Networking changes who waits and why

The decisive 1990s change was not a better printing mechanism but the interposition of a network and an intermediary between the worker and the device. Once a job could be submitted from a desk, held, and released in order by a managing component, the contention did not vanish — it moved. The queue of bodies standing at the machine became a queue of jobs inside a system. That component, and the queue discipline it imposed, is the subject of the archive's guide to the print server, which is best read as the thing that converted a crowd into a line.

The change in who waits and why was substantial. Waiting became invisible and asynchronous: the job sat in a queue rather than the worker standing at a tray, so the worker could continue working and collect later. But the arbitration question did not disappear; it was relocated into the system, where ordering and priority became something configured rather than negotiated at the machine. The fuller treatment of that relocation is the archive's evolution of office printing, which traces the resource view across decades.

Color, quality, and escalating expectations

Through the decade the shared device was not only a throughput bottleneck but a quality one. As sharper monochrome output became ordinary, the exceptional moved to colour, and the same ratchet operated: what was once a flourish became, for certain documents, the expectation. Colour output was typically scarcer and costlier than monochrome, so it concentrated contention even more sharply on even fewer devices, and informal rationing — colour only when it was justified — became an ordinary office norm rather than a stated policy.

The pattern is consistent across the decade: every rise in capability became the new minimum and pushed the genuinely exceptional one step further out, while the device able to deliver the new minimum remained shared. Expectation and scarcity escalated together.

The operational trade-offs of the era

Every gain in the decade carried a matching cost. Consolidating onto better machines lowered cost and raised the quality floor but produced queues and confidentiality exposure. Networking removed the physical wait but created a dependence on the network and the managing component, so a single fault now halted many people rather than inconveniencing one. Colour met a rising expectation but intensified rationing of an even scarcer resource. The decade did not remove friction; it traded a visible, individual friction for an invisible, collective dependence — generally a worthwhile exchange, but an exchange nonetheless.

What carried into the internet era

The 1990s handed forward a printer that was reliable, shared, networked, and increasingly out of mind — which is precisely the condition under which infrastructure stops being thought about. The arbitration had been internalised into systems, the quality floor had been raised and locked, and the worker's relationship to the device had become dispatch-and-collect rather than operate-and-attend. The decade's lasting contribution was not a printing technology but a settled idea: that printing is a managed shared service, allocated by a system rather than negotiated at a machine. Everything after it elaborated that settlement rather than overturning it.

Frequently asked questions

What was the defining printing problem of the 1990s office?
Allocation, not formation.

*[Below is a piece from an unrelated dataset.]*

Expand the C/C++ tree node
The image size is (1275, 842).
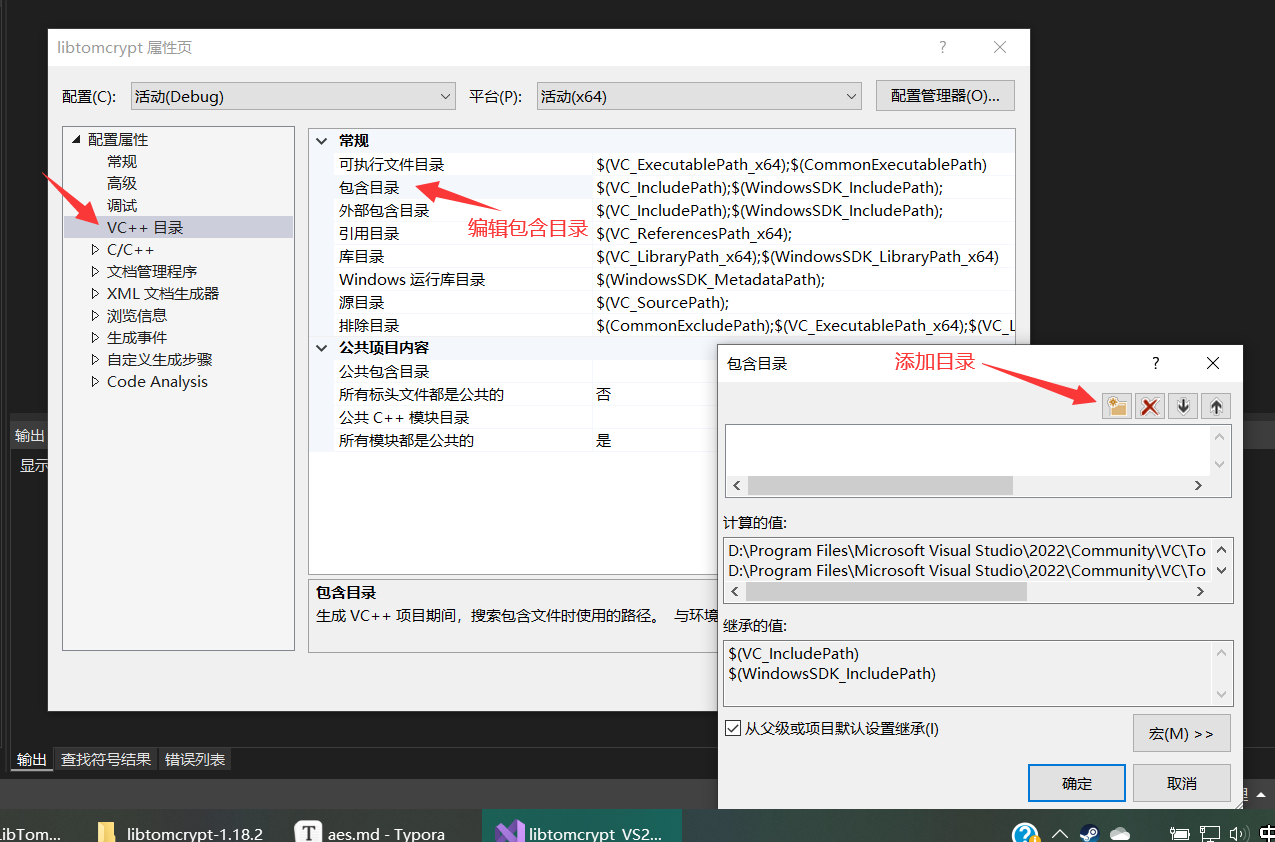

The pages were easy to specify but the capable device was shared, so the operative question became who waited, who took priority, and who arbitrated — a contention problem rather than a printing-mechanism problem.
Did networking remove printer contention in the 1990s?
It moved it rather than removed it. The queue of people standing at a device became a queue of jobs inside a system. Waiting became asynchronous and invisible, and arbitration became something configured in the system instead of negotiated at the machine.
Why did colour intensify contention rather than relieve it?
Colour met a rising expectation but was scarcer and costlier than monochrome, so it concentrated demand on even fewer devices and produced informal rationing. The same expectation ratchet that raised the monochrome floor pushed colour from flourish to expectation.